Print the whole listing, character for character.

_Data in this exercise:_
=== Begin Enclosure ===

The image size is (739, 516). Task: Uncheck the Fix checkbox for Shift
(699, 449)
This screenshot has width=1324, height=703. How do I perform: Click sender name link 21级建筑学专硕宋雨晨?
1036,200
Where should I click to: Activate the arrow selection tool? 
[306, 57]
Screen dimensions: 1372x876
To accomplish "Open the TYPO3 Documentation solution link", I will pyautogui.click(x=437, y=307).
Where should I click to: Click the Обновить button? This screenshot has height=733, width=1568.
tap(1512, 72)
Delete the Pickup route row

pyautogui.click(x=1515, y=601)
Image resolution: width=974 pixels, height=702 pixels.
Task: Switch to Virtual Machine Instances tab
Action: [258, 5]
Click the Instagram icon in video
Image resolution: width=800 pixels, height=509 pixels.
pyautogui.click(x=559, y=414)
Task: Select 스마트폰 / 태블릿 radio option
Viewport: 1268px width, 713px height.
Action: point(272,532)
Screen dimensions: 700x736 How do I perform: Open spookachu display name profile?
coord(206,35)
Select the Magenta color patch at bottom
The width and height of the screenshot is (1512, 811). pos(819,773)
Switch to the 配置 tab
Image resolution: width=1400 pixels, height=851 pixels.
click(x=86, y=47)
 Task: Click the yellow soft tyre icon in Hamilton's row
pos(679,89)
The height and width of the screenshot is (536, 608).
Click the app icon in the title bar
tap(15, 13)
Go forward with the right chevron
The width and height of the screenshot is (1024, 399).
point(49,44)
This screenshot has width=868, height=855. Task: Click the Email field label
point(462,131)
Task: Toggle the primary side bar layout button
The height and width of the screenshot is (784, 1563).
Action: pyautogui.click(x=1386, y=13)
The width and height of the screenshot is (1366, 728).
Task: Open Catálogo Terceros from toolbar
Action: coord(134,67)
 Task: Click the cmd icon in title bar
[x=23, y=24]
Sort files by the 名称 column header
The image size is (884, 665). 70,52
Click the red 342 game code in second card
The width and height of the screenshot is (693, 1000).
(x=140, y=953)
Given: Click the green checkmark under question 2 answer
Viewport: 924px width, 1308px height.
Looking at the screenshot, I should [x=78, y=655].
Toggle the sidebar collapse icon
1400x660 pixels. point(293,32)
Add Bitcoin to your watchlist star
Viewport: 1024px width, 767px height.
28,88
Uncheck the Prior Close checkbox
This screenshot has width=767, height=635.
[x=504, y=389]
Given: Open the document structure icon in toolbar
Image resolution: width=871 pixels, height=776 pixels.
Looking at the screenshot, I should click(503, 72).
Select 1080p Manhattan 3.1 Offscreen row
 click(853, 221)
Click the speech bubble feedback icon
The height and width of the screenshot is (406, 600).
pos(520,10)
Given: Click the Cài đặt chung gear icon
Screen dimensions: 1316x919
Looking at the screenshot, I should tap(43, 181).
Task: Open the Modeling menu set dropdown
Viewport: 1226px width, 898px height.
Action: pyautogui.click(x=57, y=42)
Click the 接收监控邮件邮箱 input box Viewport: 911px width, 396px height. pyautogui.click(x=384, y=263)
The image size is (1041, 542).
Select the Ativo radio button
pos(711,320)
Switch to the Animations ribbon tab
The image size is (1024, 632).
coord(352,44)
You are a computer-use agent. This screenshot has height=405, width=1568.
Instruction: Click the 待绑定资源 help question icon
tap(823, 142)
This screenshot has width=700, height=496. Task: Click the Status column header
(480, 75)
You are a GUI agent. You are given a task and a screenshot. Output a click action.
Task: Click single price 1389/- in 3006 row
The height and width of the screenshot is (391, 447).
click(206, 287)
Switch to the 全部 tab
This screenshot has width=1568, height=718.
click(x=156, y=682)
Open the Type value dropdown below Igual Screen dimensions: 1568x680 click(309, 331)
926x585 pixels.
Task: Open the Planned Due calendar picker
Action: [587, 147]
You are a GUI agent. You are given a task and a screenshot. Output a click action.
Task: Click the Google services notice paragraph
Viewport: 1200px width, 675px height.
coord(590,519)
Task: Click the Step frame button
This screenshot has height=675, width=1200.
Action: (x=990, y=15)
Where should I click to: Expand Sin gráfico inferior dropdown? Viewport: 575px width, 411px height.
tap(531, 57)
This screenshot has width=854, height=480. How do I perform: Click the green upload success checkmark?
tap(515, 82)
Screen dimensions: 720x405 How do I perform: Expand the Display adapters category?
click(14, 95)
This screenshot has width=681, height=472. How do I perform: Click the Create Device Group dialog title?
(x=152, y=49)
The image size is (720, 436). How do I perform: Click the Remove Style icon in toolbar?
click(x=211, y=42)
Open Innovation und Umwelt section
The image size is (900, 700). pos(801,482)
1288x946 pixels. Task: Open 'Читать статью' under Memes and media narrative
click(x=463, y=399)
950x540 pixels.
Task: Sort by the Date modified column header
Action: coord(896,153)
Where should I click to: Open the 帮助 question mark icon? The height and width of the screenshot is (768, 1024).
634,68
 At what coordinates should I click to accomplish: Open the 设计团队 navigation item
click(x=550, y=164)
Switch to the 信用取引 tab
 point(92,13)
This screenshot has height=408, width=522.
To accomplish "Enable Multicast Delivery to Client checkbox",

=== End Enclosure ===

_Answer to this task:_
The image size is (739, 516). Task: Uncheck the Fix checkbox for Shift
(699, 449)
This screenshot has width=1324, height=703. How do I perform: Click sender name link 21级建筑学专硕宋雨晨?
1036,200
Where should I click to: Activate the arrow selection tool? 
[306, 57]
Screen dimensions: 1372x876
To accomplish "Open the TYPO3 Documentation solution link", I will pyautogui.click(x=437, y=307).
Where should I click to: Click the Обновить button? This screenshot has height=733, width=1568.
tap(1512, 72)
Delete the Pickup route row

pyautogui.click(x=1515, y=601)
Image resolution: width=974 pixels, height=702 pixels.
Task: Switch to Virtual Machine Instances tab
Action: [258, 5]
Click the Instagram icon in video
Image resolution: width=800 pixels, height=509 pixels.
pyautogui.click(x=559, y=414)
Task: Select 스마트폰 / 태블릿 radio option
Viewport: 1268px width, 713px height.
Action: point(272,532)
Screen dimensions: 700x736 How do I perform: Open spookachu display name profile?
coord(206,35)
Select the Magenta color patch at bottom
The width and height of the screenshot is (1512, 811). pos(819,773)
Switch to the 配置 tab
Image resolution: width=1400 pixels, height=851 pixels.
click(x=86, y=47)
 Task: Click the yellow soft tyre icon in Hamilton's row
pos(679,89)
The height and width of the screenshot is (536, 608).
Click the app icon in the title bar
tap(15, 13)
Go forward with the right chevron
The width and height of the screenshot is (1024, 399).
point(49,44)
This screenshot has width=868, height=855. Task: Click the Email field label
point(462,131)
Task: Toggle the primary side bar layout button
The height and width of the screenshot is (784, 1563).
Action: pyautogui.click(x=1386, y=13)
The width and height of the screenshot is (1366, 728).
Task: Open Catálogo Terceros from toolbar
Action: coord(134,67)
 Task: Click the cmd icon in title bar
[x=23, y=24]
Sort files by the 名称 column header
The image size is (884, 665). 70,52
Click the red 342 game code in second card
The width and height of the screenshot is (693, 1000).
(x=140, y=953)
Given: Click the green checkmark under question 2 answer
Viewport: 924px width, 1308px height.
Looking at the screenshot, I should [x=78, y=655].
Toggle the sidebar collapse icon
1400x660 pixels. point(293,32)
Add Bitcoin to your watchlist star
Viewport: 1024px width, 767px height.
28,88
Uncheck the Prior Close checkbox
This screenshot has width=767, height=635.
[x=504, y=389]
Given: Open the document structure icon in toolbar
Image resolution: width=871 pixels, height=776 pixels.
Looking at the screenshot, I should click(503, 72).
Select 1080p Manhattan 3.1 Offscreen row
 click(853, 221)
Click the speech bubble feedback icon
The height and width of the screenshot is (406, 600).
pos(520,10)
Given: Click the Cài đặt chung gear icon
Screen dimensions: 1316x919
Looking at the screenshot, I should tap(43, 181).
Task: Open the Modeling menu set dropdown
Viewport: 1226px width, 898px height.
Action: pyautogui.click(x=57, y=42)
Click the 接收监控邮件邮箱 input box Viewport: 911px width, 396px height. pyautogui.click(x=384, y=263)
The image size is (1041, 542).
Select the Ativo radio button
pos(711,320)
Switch to the Animations ribbon tab
The image size is (1024, 632).
coord(352,44)
You are a computer-use agent. This screenshot has height=405, width=1568.
Instruction: Click the 待绑定资源 help question icon
tap(823, 142)
This screenshot has width=700, height=496. Task: Click the Status column header
(480, 75)
You are a GUI agent. You are given a task and a screenshot. Output a click action.
Task: Click single price 1389/- in 3006 row
The height and width of the screenshot is (391, 447).
click(206, 287)
Switch to the 全部 tab
This screenshot has width=1568, height=718.
click(x=156, y=682)
Open the Type value dropdown below Igual Screen dimensions: 1568x680 click(309, 331)
926x585 pixels.
Task: Open the Planned Due calendar picker
Action: [587, 147]
You are a GUI agent. You are given a task and a screenshot. Output a click action.
Task: Click the Google services notice paragraph
Viewport: 1200px width, 675px height.
coord(590,519)
Task: Click the Step frame button
This screenshot has height=675, width=1200.
Action: (x=990, y=15)
Where should I click to: Expand Sin gráfico inferior dropdown? Viewport: 575px width, 411px height.
tap(531, 57)
This screenshot has width=854, height=480. How do I perform: Click the green upload success checkmark?
tap(515, 82)
Screen dimensions: 720x405 How do I perform: Expand the Display adapters category?
click(14, 95)
This screenshot has width=681, height=472. How do I perform: Click the Create Device Group dialog title?
(x=152, y=49)
The image size is (720, 436). How do I perform: Click the Remove Style icon in toolbar?
click(x=211, y=42)
Open Innovation und Umwelt section
The image size is (900, 700). pos(801,482)
1288x946 pixels. Task: Open 'Читать статью' under Memes and media narrative
click(x=463, y=399)
950x540 pixels.
Task: Sort by the Date modified column header
Action: coord(896,153)
Where should I click to: Open the 帮助 question mark icon? The height and width of the screenshot is (768, 1024).
634,68
 At what coordinates should I click to accomplish: Open the 设计团队 navigation item
click(x=550, y=164)
Switch to the 信用取引 tab
 point(92,13)
This screenshot has height=408, width=522.
To accomplish "Enable Multicast Delivery to Client checkbox",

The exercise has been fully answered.